Charles Taylor ordered the execution of commanders in his Liberian rebel group because they sold arms to Sierra Leonean rebel forces, and he ensured that rebel fighters who committed crimes against civilians were punished, a defense witness for the former president told Special Court for Sierra Leone judges in The Hague today.
Mr. Timan Edward Zammy, a former commander in Mr. Taylor’s National Patriotic Front of Liberia (NPFL) rebel group today sought to explain how Mr. Taylor frowned at any perceived NPFL association with Revolutionary United Front (RUF) rebels in Sierra Leone. According to the witness, Mr. Taylor ordered the execution of two NPFL commanders because they had sold arms and ammunition to the RUF. Mr. Taylor himself in his testimony as a witness in his own defense told the court that he had disciplined certain NPFL commanders because he found out they wanted to provide assistance to the RUF, an action which he was opposed to. Today, Mr. Zammy corroborated the former president’s testimony on this incident. Mr. Zammy pointed out that one of the NPFL commanders who had sold arms and ammunition to the RUF and therefore executed was Anthony Munkunagbe. Prosecutors have alleged that Mr. Taylor ordered the execution of Mr. Menkunagbe and a few other NPFL commanders because he thought they were opposed to his leadership of the NPFL. Mr. Taylor on his part has said that the men were executed because they committed acts of treason against the NPFL by forming a group called Black Ghadaffa and planning to associate themselves with the RUF.

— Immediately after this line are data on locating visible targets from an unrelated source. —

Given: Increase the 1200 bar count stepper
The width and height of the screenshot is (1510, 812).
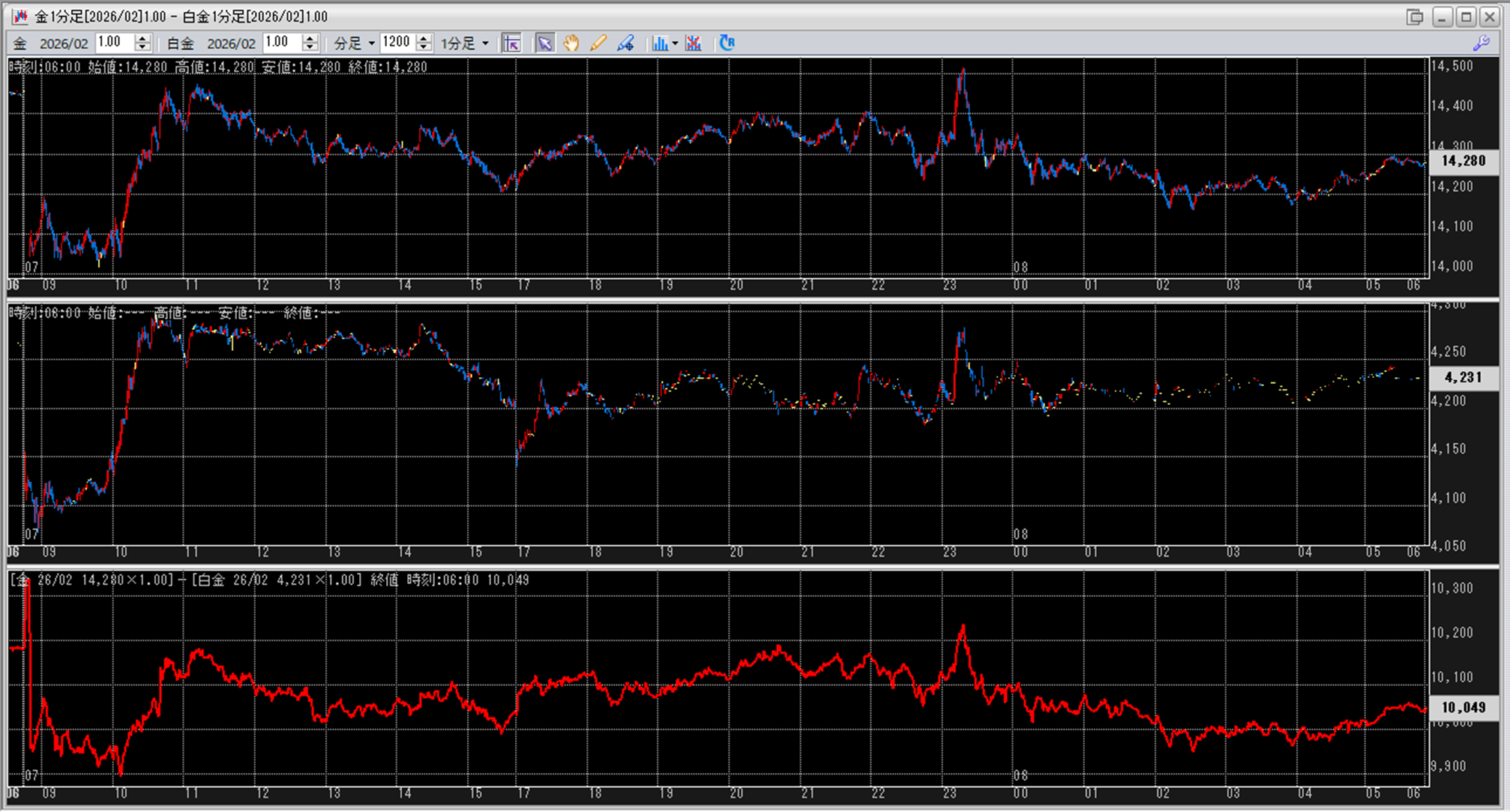Looking at the screenshot, I should coord(424,39).
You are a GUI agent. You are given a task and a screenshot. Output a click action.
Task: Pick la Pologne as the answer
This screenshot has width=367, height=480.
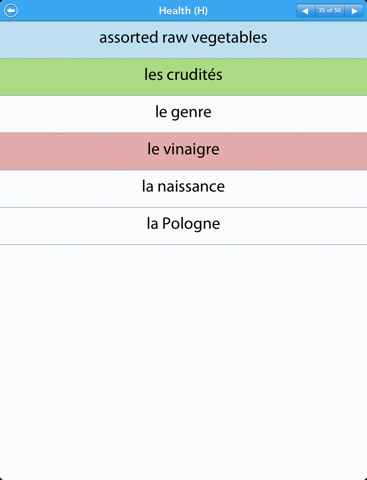[x=183, y=224]
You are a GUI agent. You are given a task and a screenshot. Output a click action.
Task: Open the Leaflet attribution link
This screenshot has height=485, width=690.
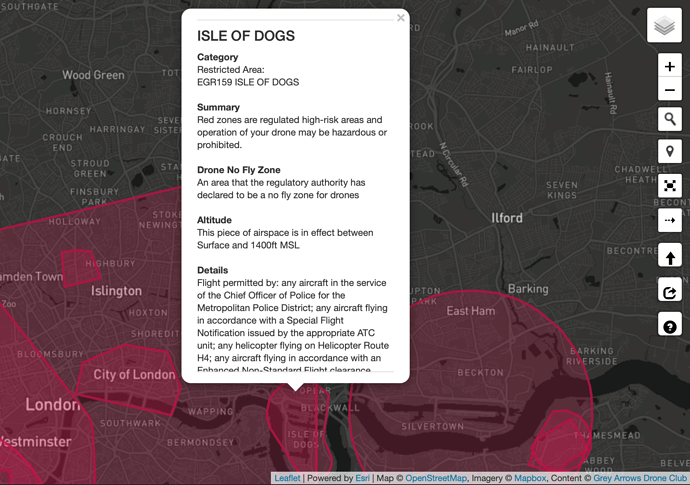tap(288, 478)
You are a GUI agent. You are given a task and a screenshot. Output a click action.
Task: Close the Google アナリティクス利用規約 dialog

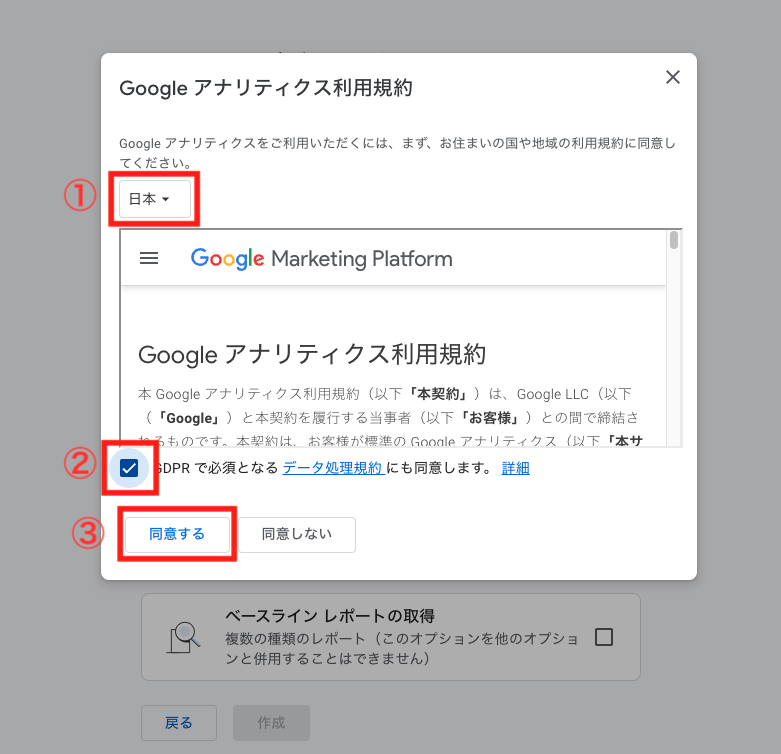(x=672, y=77)
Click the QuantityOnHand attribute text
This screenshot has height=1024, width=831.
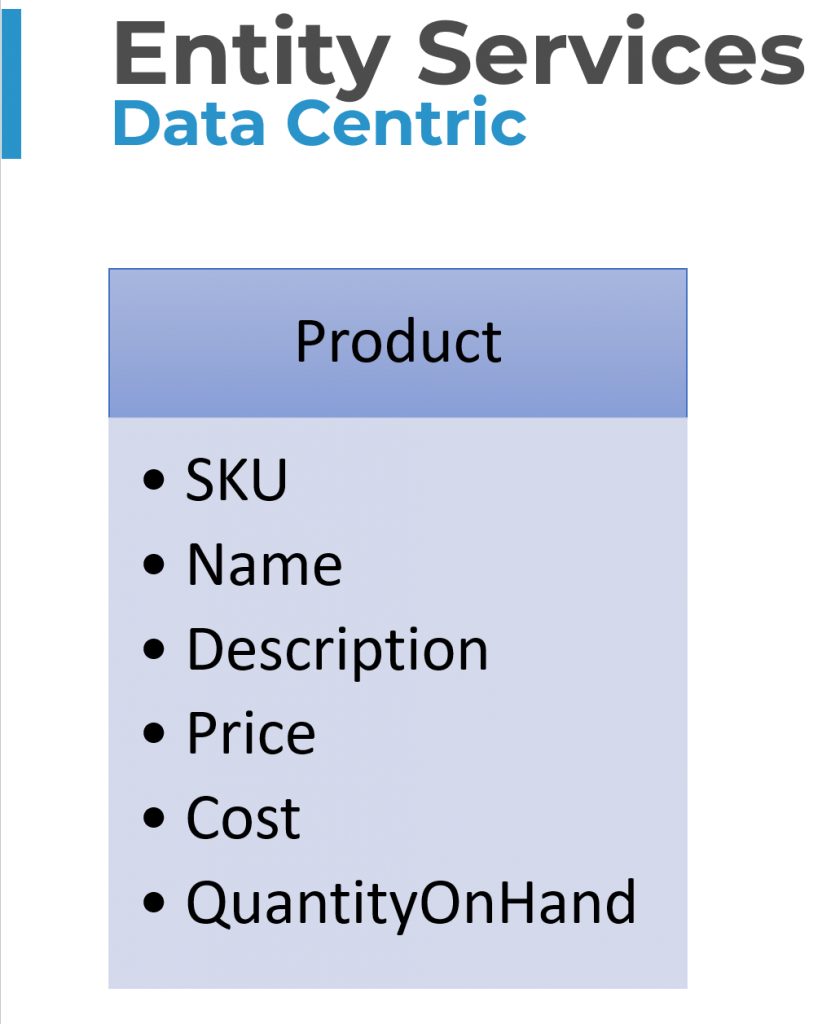pos(411,903)

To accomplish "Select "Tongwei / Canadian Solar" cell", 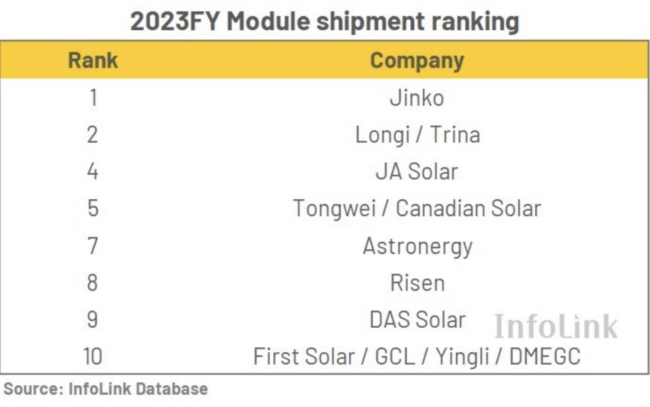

To justify Mr. Menkunagbe’s execution, Mr. Zammy told the court that Mr. Menkunagbe himself had admitted to him that he had sold arms and ammunition to the RUF.
“He [Menkunagbe] sent me a hundred and fifty bags of rice and some pigs feet, about five barrels, three motorbikes, and some food stuffs. And he told me that those are your own proceeds from the deal. He said but don’t worry, I sold the arms, not you. We are fighting a rebel war,” the witness explained.
The witness also dispelled claims that the NPFL targetted people belonging to the Madingo and Krahn tribes during the conflict in Liberia. Defense lawyer for Mr. Taylor, Silas Chikera, sought to know whether this was the case.
“The prosecution alleges that when you were fighting in Liberia in 1990, you were targeting Madingos and Krahns, especially civilians. Did you target Madingo and Krahn civilians?” Mr. Chikera asked the witness.
In his response, the witness said “no.”
Mr. Chikera also pointed out portions of a previous transcript where prosecutors had asked Mr. Taylor during his cross-examination about the NPFL rebels targeting Madingos and Krahns at check points in Liberia.
Again, the witness said, “No. No one attacked Madingo or Krahn people from the rear at check points.”
The witness explained that when NPFL recruits were trained, they were given strict warnings on how to treat civilians. He said that the NPFL recruits were told that “no rape, no civilian target, no one should kill civilian targets, except those who shoot at you.”
He added that the recruits were, however, told that if a person in civilian clothes shot at them, they were at liberty to treat such person as an enemy combatant.
“If a person fires at you even if in civilian clothing, you should consider that person as enemy.” the witness said.
This was because “some people will take off their uniforms and wear civilian clothes and so if a civilian shoots at you, he should be considered an enemy,” he added.
Some members of the NPFL, including senior commanders, were executed because they went against the advise given to them not to kill civilians, the witness told the court.
“Some fighters who violated were executed at the full level of implementation,” the witness said.
Such execution, the witness said, would be carried out only after the accused person had been investigated and tried by a Court Martial consituted by the NPFL hierarchy.
“When you violate, you’ll be arrested, investigated, and court martialed. And if you are found guilty, you’ll be executed,” he said.
Prosecutors have suggested that Mr. Taylor led a rebel group that committed crimes against civilians with impunity. Mr. Taylor, they claim, did not prevent the commission of these crimes and when he knew that they had been committed, he did not take steps to punish his fighters who were the perpetrators. Prosecutors say that RUF rebels in Sierra Leone-a group that Mr. Taylor allegedly had control over and provided support for during Sierra Leone’s 11 year conflict-conducted themselves just like the NPFL did in Liberia. They say that Mr. Taylor, while supporting the RUF, gave a blind eye to the crimes they committed. Mr. Taylor has denied these allegations. It is in this light that Mr. Taylor’s witness, Mr. Zammy, has testified that Mr. Taylor did not only take steps to prevent the commission of these crimes by telling his fighters to treat civilians well, but also that when he knew that such crimes had been committed, he took steps to punish the violators.
Mr. Zammy’s testimony continues tomorrow.